- _Excerpt_
## start
Constant-Time Tests · Chio Docs

Detect, do not prove

dudect is a statistical timing-leak detector. A clean run is evidence that the measured code path is constant-time on the harness machine and toolchain; it is not a proof that the code path is constant-time everywhere. Power and electromagnetic side channels are out of scope. See the Assumptions and TCB page for the full side-channel scope.

What dudect Does

dudect (Distinguishability Under Decision Theoretic Effort) is a statistical detector for data-dependent timing. The harness runs the function under test against two input classes and records the runtime distribution per class. It then runs Welch's t-test on the distributions: if the means are statistically distinguishable, the function is taking different times on different inputs.

The pass criterion in the chio CI lane is t < 4.5 in two consecutive runs. A single run with t > 4.5 is treated as an alert; two consecutive runs with t > 4.5 fail the nightly job.
## end
- _Listed entries_
## start
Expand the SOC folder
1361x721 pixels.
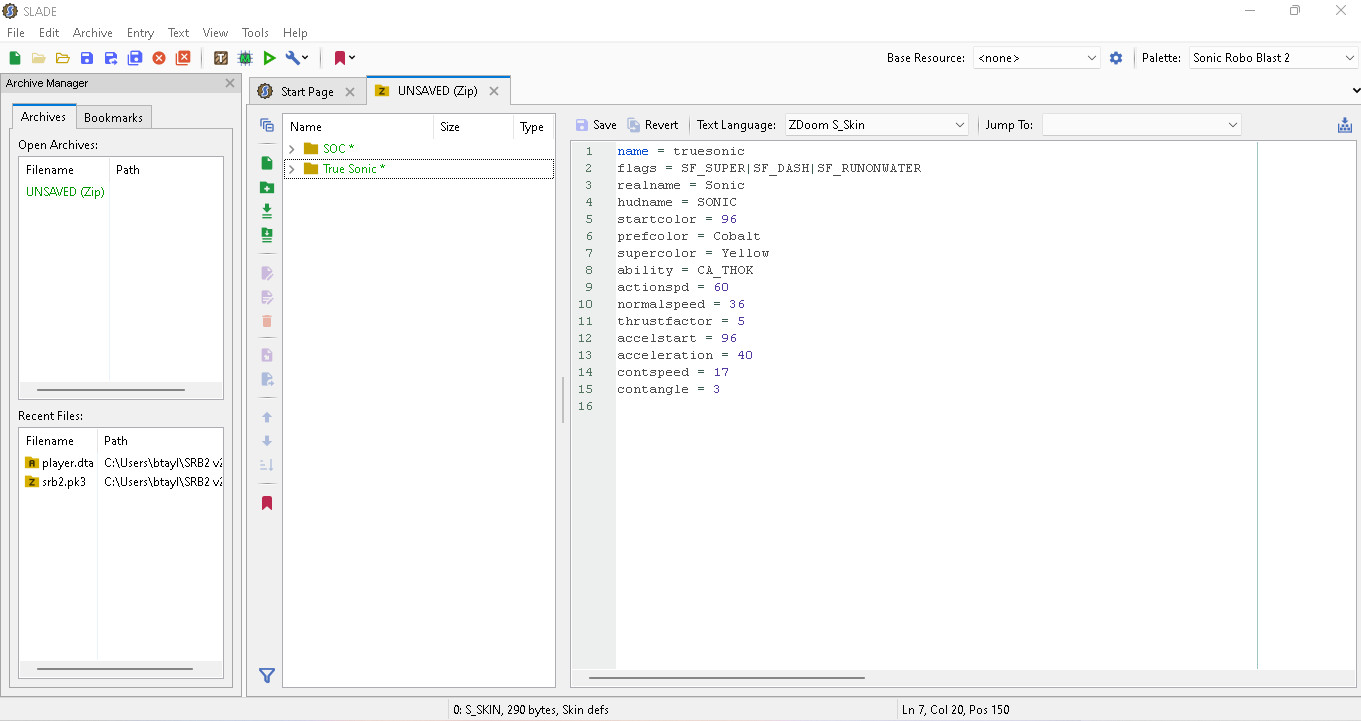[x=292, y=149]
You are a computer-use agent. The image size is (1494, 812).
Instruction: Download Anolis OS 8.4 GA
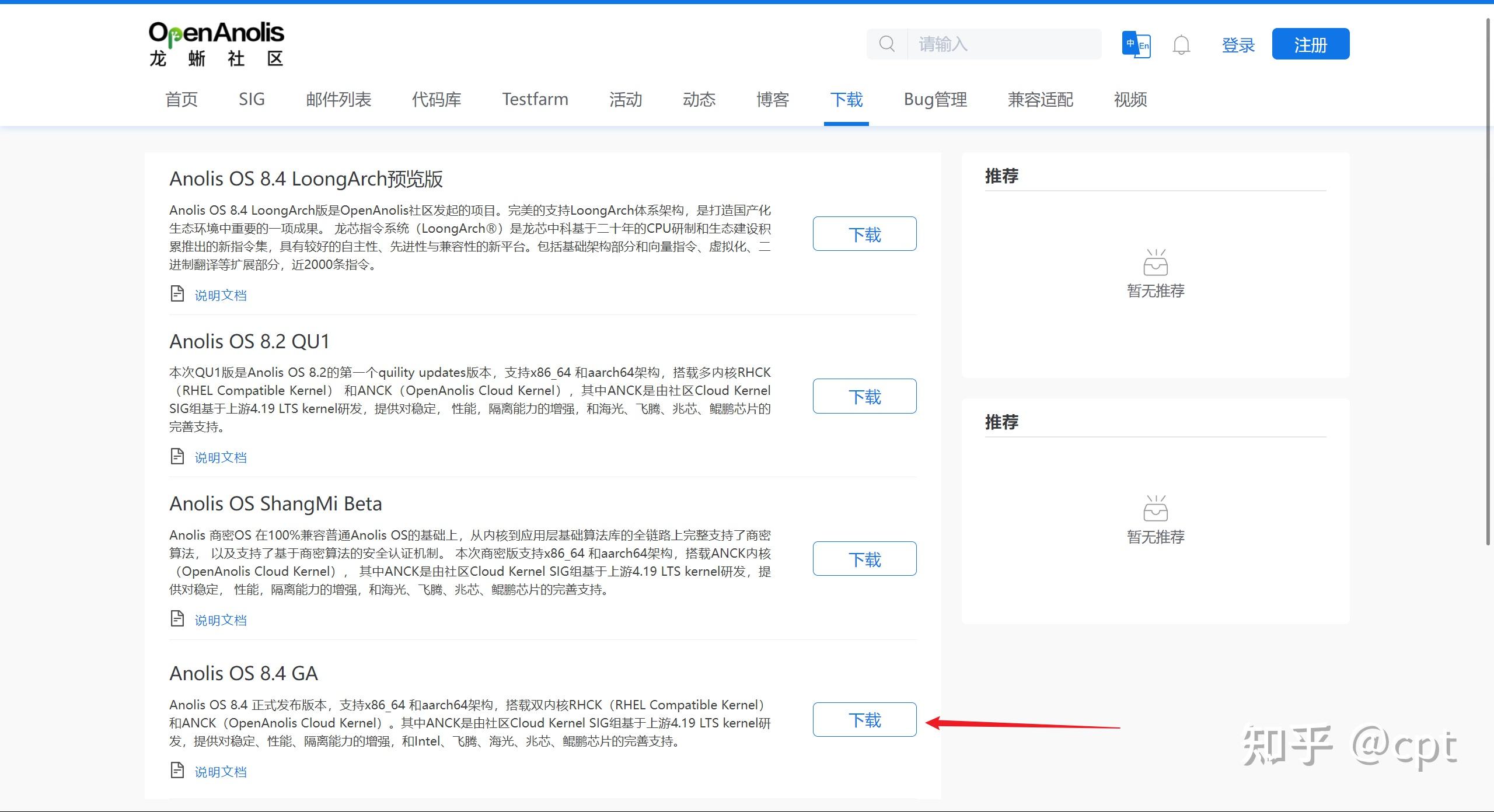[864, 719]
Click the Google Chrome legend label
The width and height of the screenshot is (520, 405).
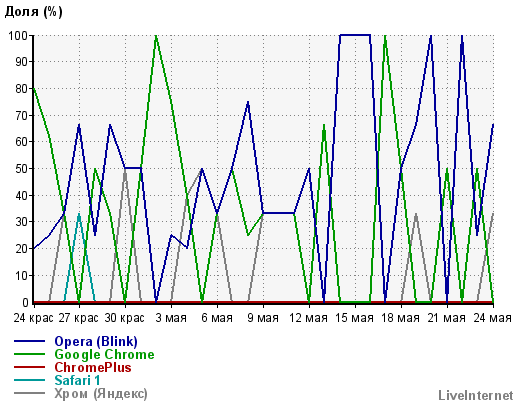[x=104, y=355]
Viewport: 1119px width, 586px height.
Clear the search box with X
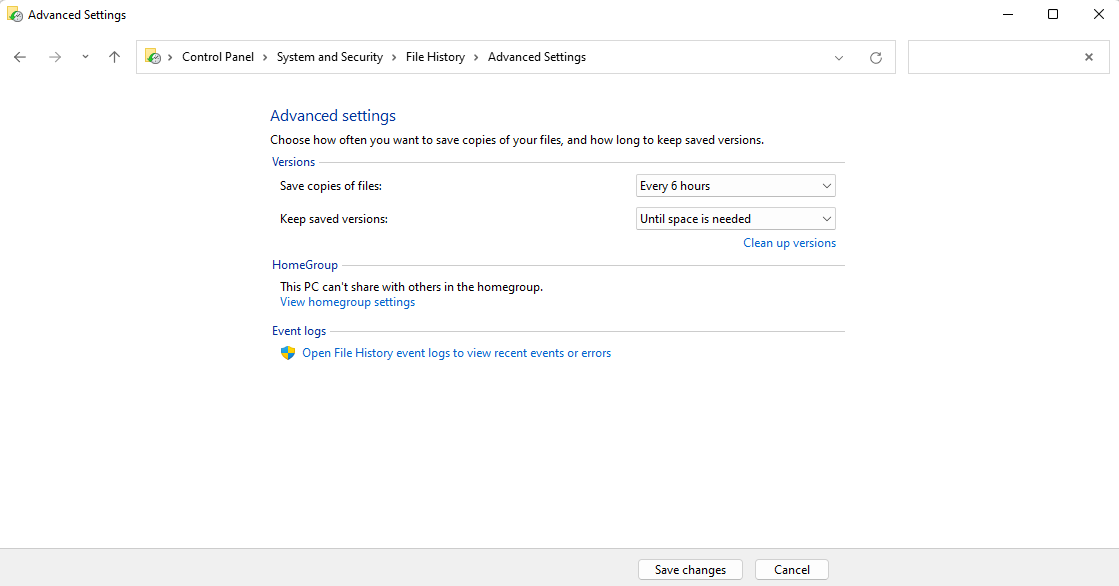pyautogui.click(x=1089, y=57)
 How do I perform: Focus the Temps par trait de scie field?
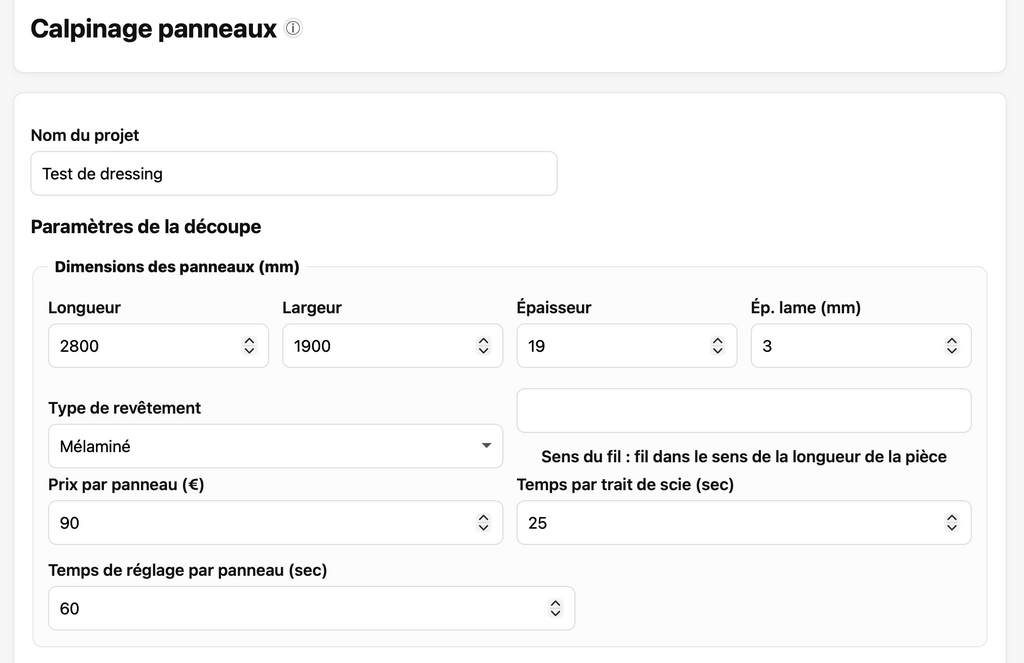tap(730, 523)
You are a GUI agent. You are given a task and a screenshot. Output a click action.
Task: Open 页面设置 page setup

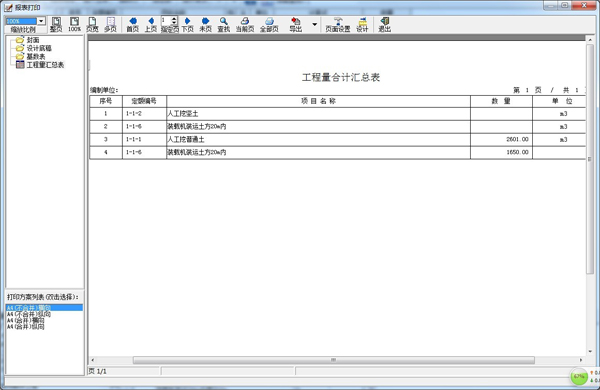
## end
- _Exercises_
**a)** What is the pass criterion for the chio CI lane on the constant-time tests page?
**b)** Write the next paragraph of the constant-time tests page, picking up after its final sentence.

- _Written responses_
**a)** t < 4.5 in two consecutive runs

**b)**
Timing can expose secrets when the response time depends on the secret bytes. A short-circuiting == on a MAC tag returns early on the first mismatched byte; an attacker who can issue many comparisons can binary-search the tag byte by byte. A constant-time compare runs every byte regardless and gives the attacker no timing difference in this comparison.

Functions Tested

Three harnesses across two crates, each gated behind the dudect Cargo feature so a default cargo test is unaffected.

Harness	Code path	Class definition
`mac_eq`	`chio_core_types::crypto::Signature` byte-equality compare (`PartialEq` on `[u8; 64]`)	Left: pair differs at byte 0. Right: pair differs at byte 63.
`scope_subset`	`NormalizedScope::is_subset_of`	Left: matching parent grant at index 0. Right: matching parent grant at index `PARENT_FANOUT - 1`.
`jwt_verify`	`chio_credentials::verify_chio_passport_jwt_vc_json` rejection path (crate `chio-credentials`)	Left: all-zero compact byte string, rejected at the first base64url segment split. Right: random ASCII of the same length, same fail-closed verdict but a different parse path.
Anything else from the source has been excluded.